Under its softly curving aluminum body is a four-cam, four-cylinder engine, a design that established Porsche as a dominating force in international racing in the 1950s. That domination began with the 550 A, which the marque calls its first “thoroughbred” race car, and was cemented with this model, the 718. From 1953 to the early ’60s, versions of the 718 racked up over 1000 victories in the hands of both Porsche factory drivers and privateers, and few have survived competition as successfully as this 1959 718 RSK Spyder, known as Lucybelle III, offered by Broad Arrow at its Amelia Island auction.
Porsche only made 34 RSK Spyders. Chassis numbers 718-001 through 718-010 were reserved for factory werks drivers. Only 24 were built and sold to customers, beginning with chassis #710-011—Lucybelle III is chassis 718-024. Delivered to Ed Hugus at Le Mans in 1959 wearing Silver Metallic with a beige interior, the model was powered by the engine for which Porsches had become famous: A four-cam four-cylinder designed by Ernst Fuhrmann.
Born in Pennsylvania, Ed Hugus was a WWII paratrooper who, shortly after returning from Japan in 1946, started an MG dealership in Pittsburgh. Five years later, in 1951, he joined the SCCA and ran his first race. He had quite the hand for it, though his friends remember him as someone who “never beat his own drum,” and over the next 20 years raced many times at premier sports car events such as the 24 Hours of Le Mans and the 12 Hours of Sebring. The “III” in the name of this car harkens back to the original Lucybelle, a 550 Spyder with which Hugus won the 1500cc class at Le Mans in 1957. (The second Lucybelle was a Ferrari.)
Since Hugus was a proud American, he had his 718 RSK repainted (overnight while trackside at Le Mans!) in the appropriate American racing livery: two blue stripes over a white base. 20 hours into the race, it looked like he had his second class victory at Le Mans in the bag: after 240 laps, he was first in class and in fourth place overall. Then the engine dropped a valve: Hugus, his co-driver Ray “Ernie” Erickson, and Lucybelle III were out of the race. In hindsight, they were an agonizing 30 laps short of the class winner, a Lotus Elite. Le Mans in the ’50s was a cruel mistress: Of the 11 cars in Lucybelle’s class, only two finished the race; four others did not finish, and four failed to start.

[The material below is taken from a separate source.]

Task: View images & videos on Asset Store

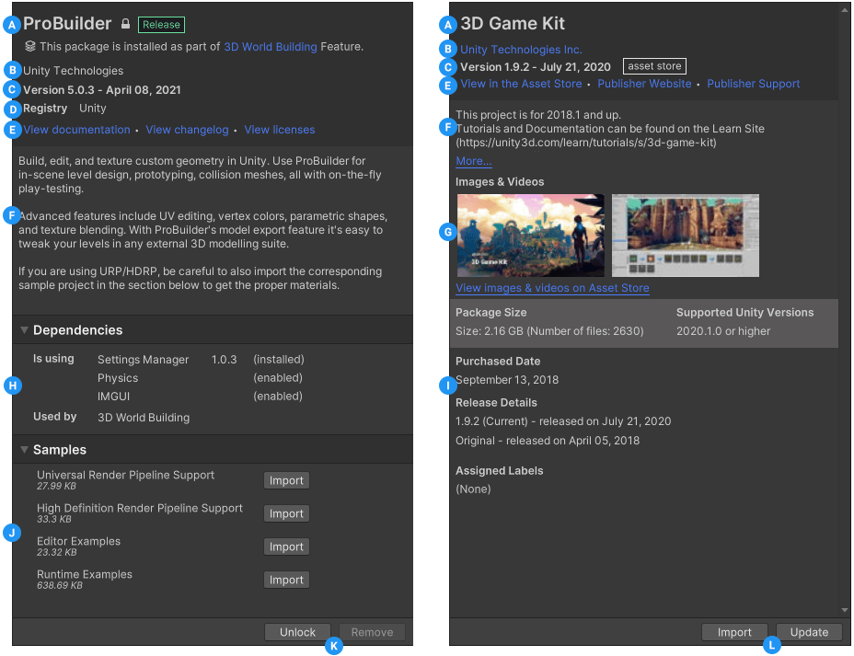Action: click(x=552, y=288)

According to the book, Porsche Carrera, the engine was repaired and put into a 356 1600 GS/GT Coupe; Lucybelle III was shipped back to the U.S. with a fresh engine.

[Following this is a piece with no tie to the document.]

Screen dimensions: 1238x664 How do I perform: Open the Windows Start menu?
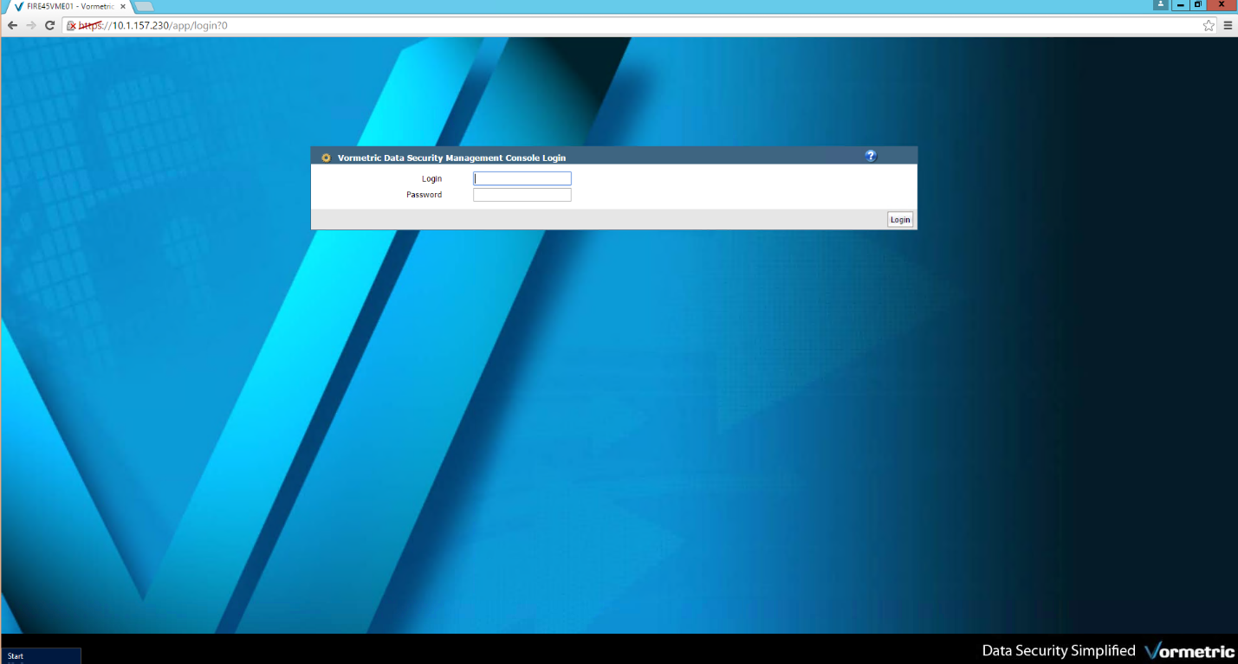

After her foray on the international stage, Lucybelle III continued to race in the U.S. thanks to her second owner, an avid SCCA racer named Don Ives. Phoenix, El Paso, Road America—she crisscrossed the continent, even notching a fourth-place finish at the 1962 Pikes Peak Hill Climb, then sanctioned by USAC, in the under 2.0-liter class. She finished her in-period racing career at Aspen Raceways in 1963 and disappeared from the track for over a decade, until she was bought by William Franklin, who ushered her into an appropriate retirement. She raced at the Monterey Historics in ’77 and ’78 and again in ’84 and ’86.
From there, Lucybelle III entered what one today might call her hermit era: Once entering a private collection in 1994, she was seen in public only once for the next 25 years, when she emerged in 1998 at the Amelia Island Concours to claim the Road & Track Trophy. Then, it was back into the shadows until her first public sale in 2018.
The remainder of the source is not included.